Comparison of 1-methyl-4-phenyl-1,2,3,6-tetrahydropyridine (MPTP) and 1-methyl-4-phenylpyridinium (MPP +) effects on mouse heart norepinephrine

Abstract

MPP + (1-methyl-4-phenylpyridinium) mimicked MPTP (1-methyl-4-phenyl-1,2,3,6-tetrahydropyridine) in producing marked, dose-related depletion of cardiac norepinephrine after a single oral or subcutaneous dose in mice. MPP + was approximately 4-fold more potent than MPTP in depleting norepinephrine, but the onset of depletion was not faster for MPP + than for MPTP. The time courses of the effects of both compounds were similar to that for 6-hydroxydopamine, with maximum depletion occurring at 1 day, partial recovery at 2 and 4 days, and full recovery of norepinephrine concentrations at 1 week. Desipramine, over a dose range that completely prevented the depletion of cardiac norepinephrine by 6-hydroxydopamine at 24 hr, did not prevent cardiac norepinephrine depletion by either MPP + or MPTP. In a short duration experiment, one or two doses of desipramine also failed to prevent heart norepinephrine depletion by MPP + or by MPTP, although a slight antagonism was found. EXP 561 (4-phenylbicyclo[2,2,2]octan-1-amine hydrochloride monohydrate), another uptake inhibitor with possibly longer duration of action, also did not protect against norepinephrine depletion by a single dose of MPP + or MPTP at a dose that prevented norepinephrine depletion by 6-hydroxydopamine.

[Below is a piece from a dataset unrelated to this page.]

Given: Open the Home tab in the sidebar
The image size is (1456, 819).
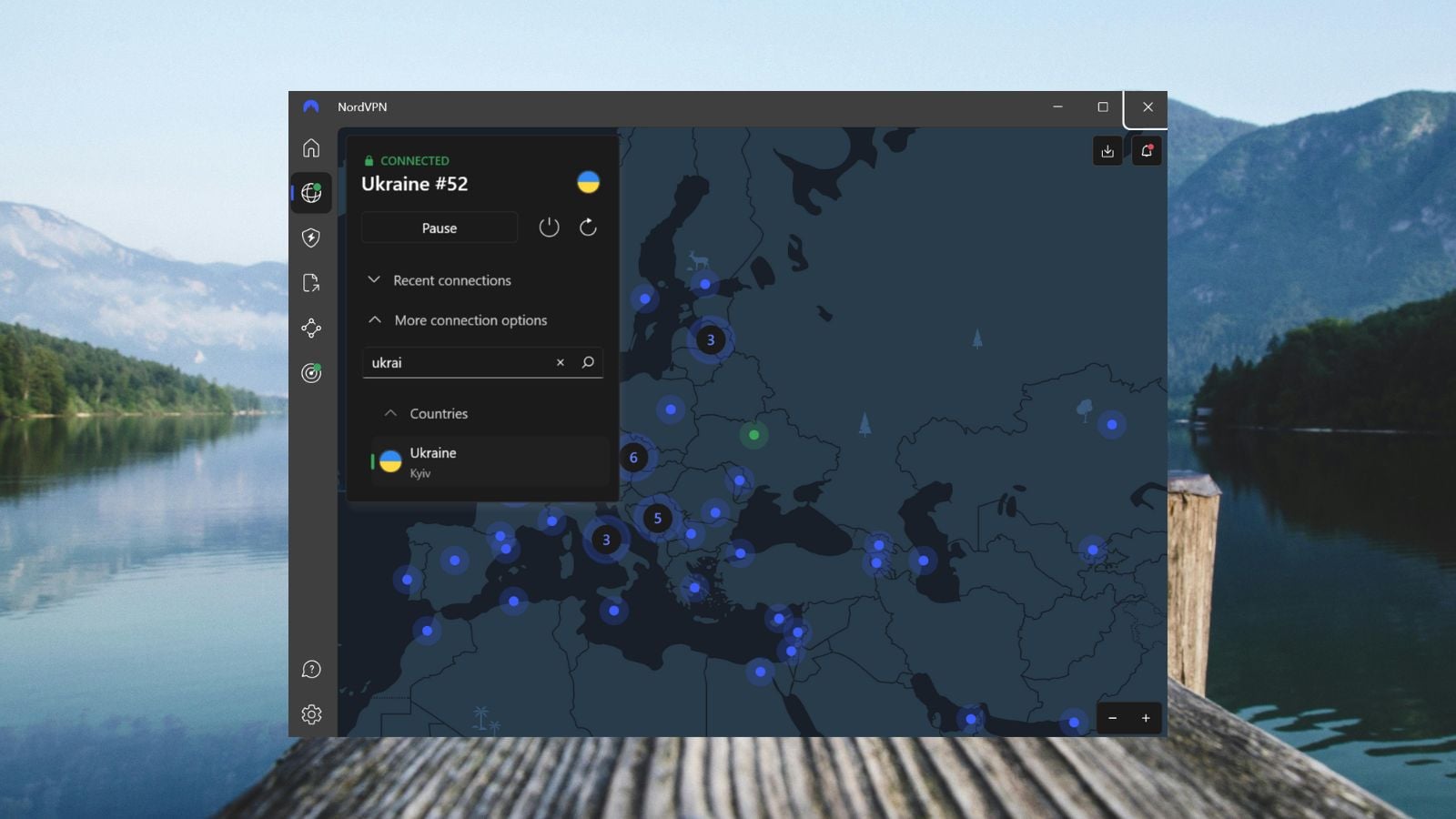Looking at the screenshot, I should tap(311, 147).
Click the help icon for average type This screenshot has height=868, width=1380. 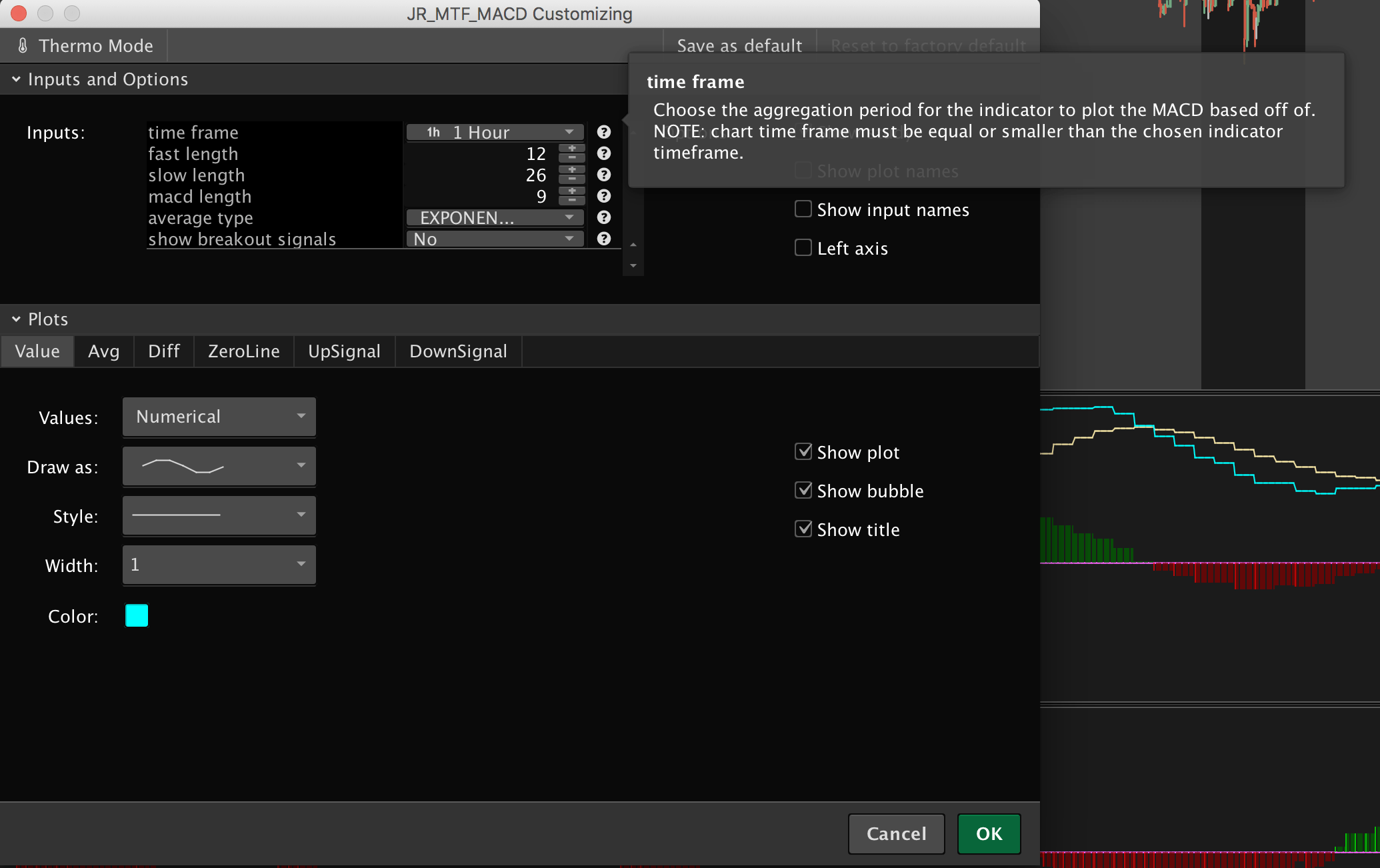(604, 217)
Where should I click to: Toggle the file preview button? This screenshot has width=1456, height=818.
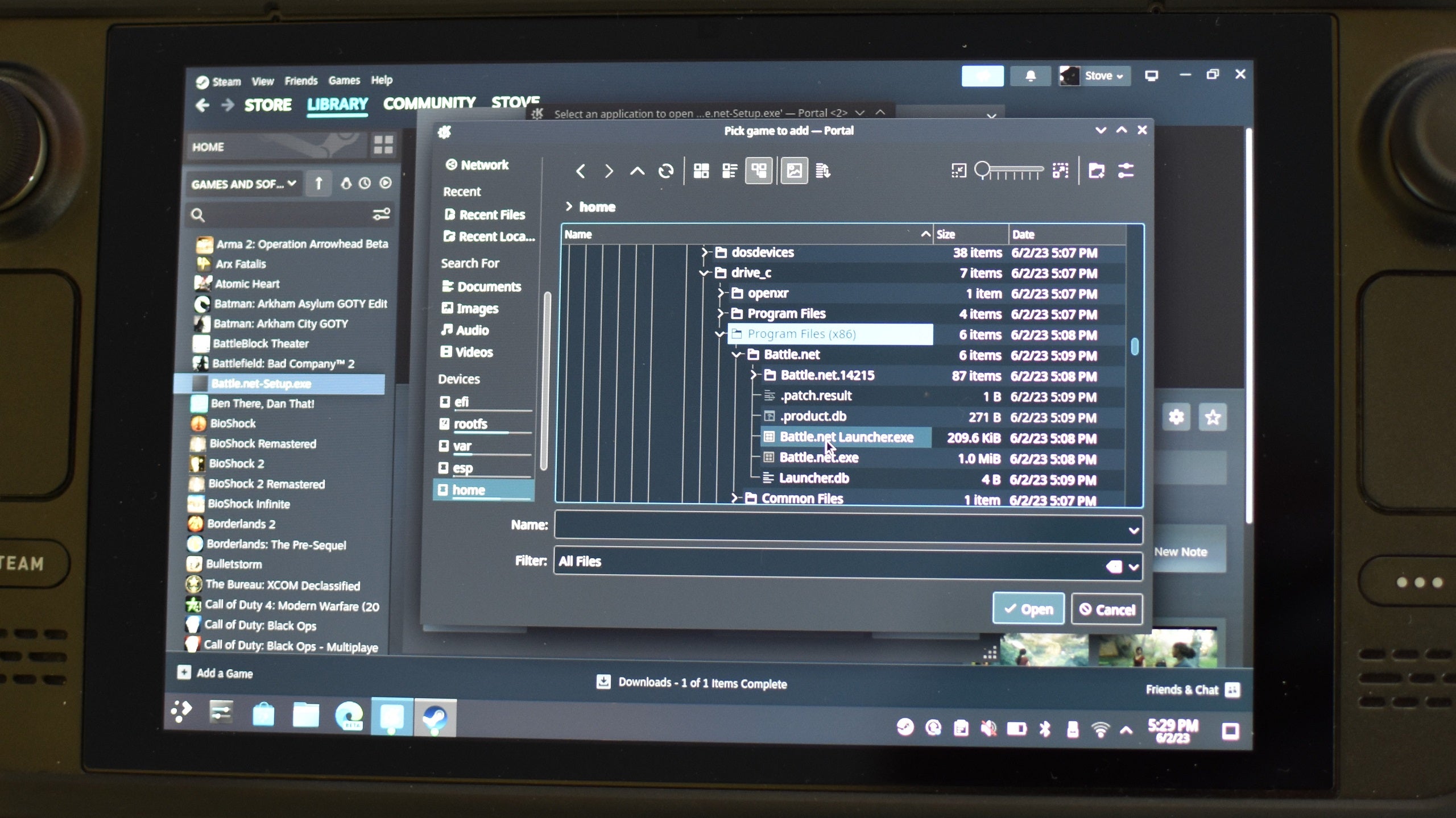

In mice given four daily doses of MPTP, EXP 561 prevented the depletion of norepinephrine in the frontal cortex and of dopamine in the striatum but not the depletion of norepinephrine in heart or spleen. Thus, both MPTP and MPP + deplete norepinephrine in mouse heart, and this effect of the two compounds is resistant to antagonism by uptake inhibitors that antagonize the effects of MPTP on brain catecholamines.